Denial management and resubmissions
If a claim is denied or returned with errors, VEHRDICT highlights the issue and provides guidance on what needs to be corrected. You can open the claim, make the necessary adjustments, and resubmit it directly through the system without re-entering all the data. All denial reasons and resubmission attempts are logged, allowing your staff to track patterns and reduce repeat issues. This helps ensure quicker resolutions and fewer delays in reimbursement.
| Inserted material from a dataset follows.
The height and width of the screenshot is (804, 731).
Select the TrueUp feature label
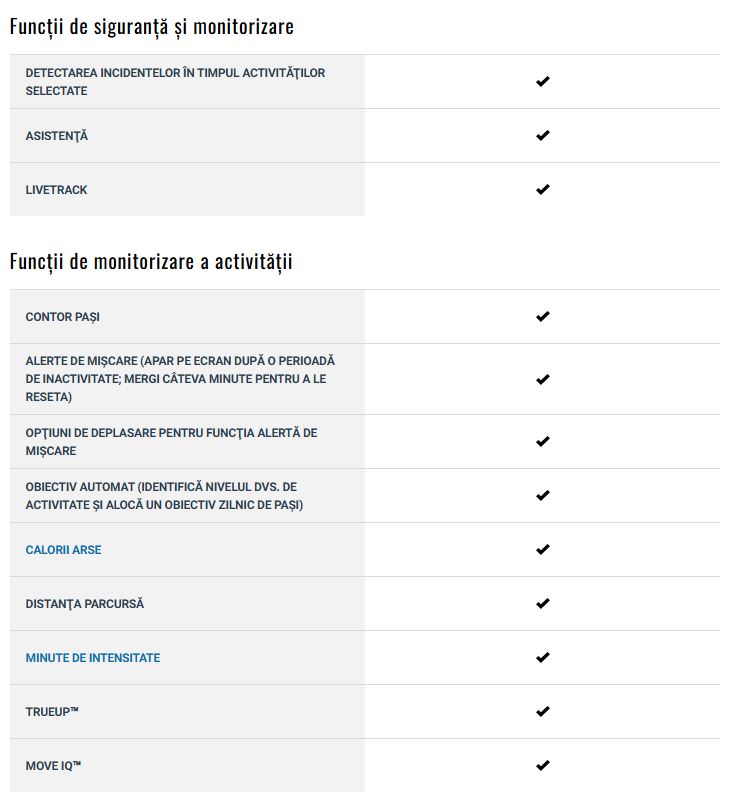[52, 712]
Patient invoicing and receipts
VEHRDICT can generate detailed invoices for patient balances, including charges, payments, and adjustments. You can print or email invoices directly from the system, and each invoice includes your practice’s information and payment instructions. When a payment is made, a receipt can be issued immediately. This ensures that patients are well-informed of their financial responsibility and that your practice maintains clear and professional billing records.
Insurance Verification
Before billing, it is essential to confirm the patient’s insurance status and understand their benefits. This ensures coverage and reduces claim denials.
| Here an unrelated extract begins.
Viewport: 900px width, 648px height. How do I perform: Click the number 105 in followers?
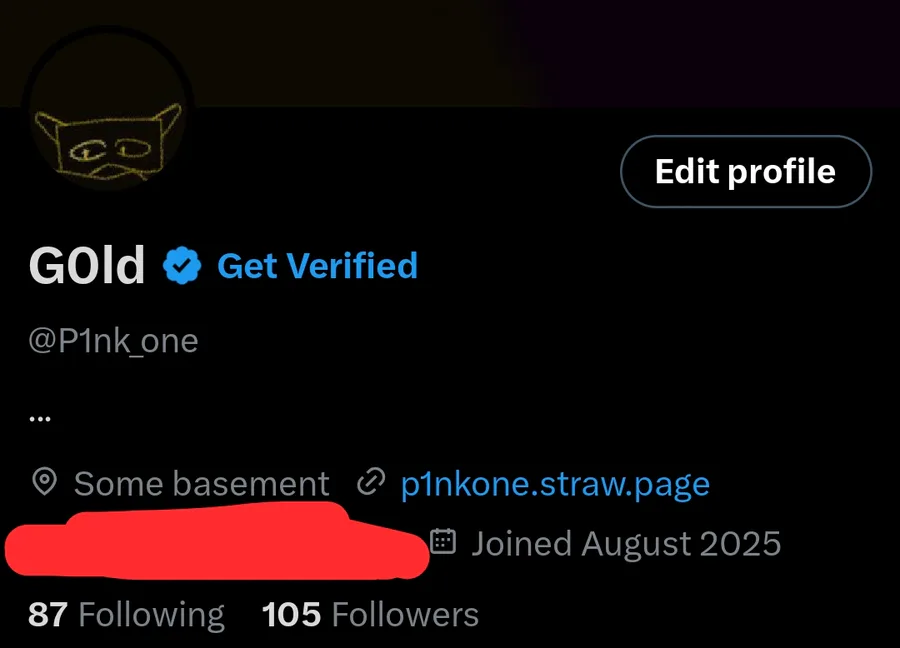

- Eligibility Check – Confirm policy is active
- Policy Benefits – Review co-pays, deductibles, and coverage limits
- Prior Authorization – Secure approvals for procedures if required
Medical Coding
Once documentation is complete, coders extract:
- ICD-10 Codes – Patient diagnoses (DX)
- CPT Codes – Services performed
Accurate coding is vital for correct billing and compliance with insurance regulations. Experienced coders ensure codes reflect the medical necessity and scope of service.
Tip: Coding errors are one of the top reasons for claim denials. Always double-check code pairings and modifier usage.
Entering Medical Charges
Charges are entered into the system based on documented services:
- Assigning Charges – Each CPT code is linked to a standardized billing rate
- Invoice Creation – Review for completeness and accuracy before submission
This creates a billing record used for claim generation and submission.
Charge Transmission
Sending claims to payers is done via secure EDI (Electronic Data Interchange):
- EDI Submission – HIPAA-compliant, encrypted claim transmission
- Error Checking – Automated checks to reduce rejections
VEHRDICT tools assist in preparing, reviewing, and transmitting claims efficiently.
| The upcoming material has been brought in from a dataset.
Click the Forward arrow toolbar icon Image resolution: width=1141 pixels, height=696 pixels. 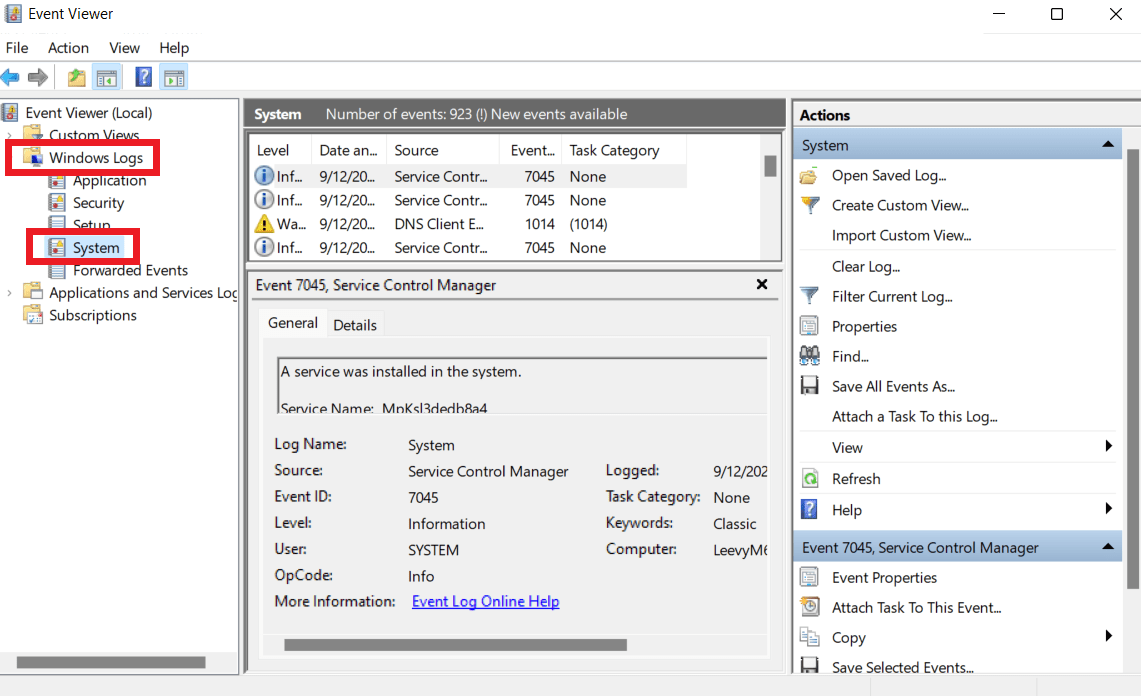point(38,77)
Tip: Use the EDI error checker to catch missing diagnosis codes, date mismatches, or NPI errors before submission.
Denial Management
For denied claims, follow-up is essential:
- Tracking and Follow-Up – Monitor status and resolve issues
- Root Cause Evaluation – Identify and address denial reasons
- Priority Handling – Focus efforts based on claim value and payer
Warning: Denials left unresolved can result in significant revenue loss. Implement a daily check of pending/denied claims.
Payment Posting
Once insurance payments are received:
- EOB & ERA Review – Cross-reference with expected charges
- Apply Payments – Match incoming payments with corresponding invoices
Accurate posting ensures financial reporting and patient balance accuracy.
Example Screenshots
Invoice List
Apply Payment
Summary
By following these steps in the VEHRDICT system, your practice can streamline billing workflows, minimize errors, and ensure fast and accurate reimbursements for all patient services.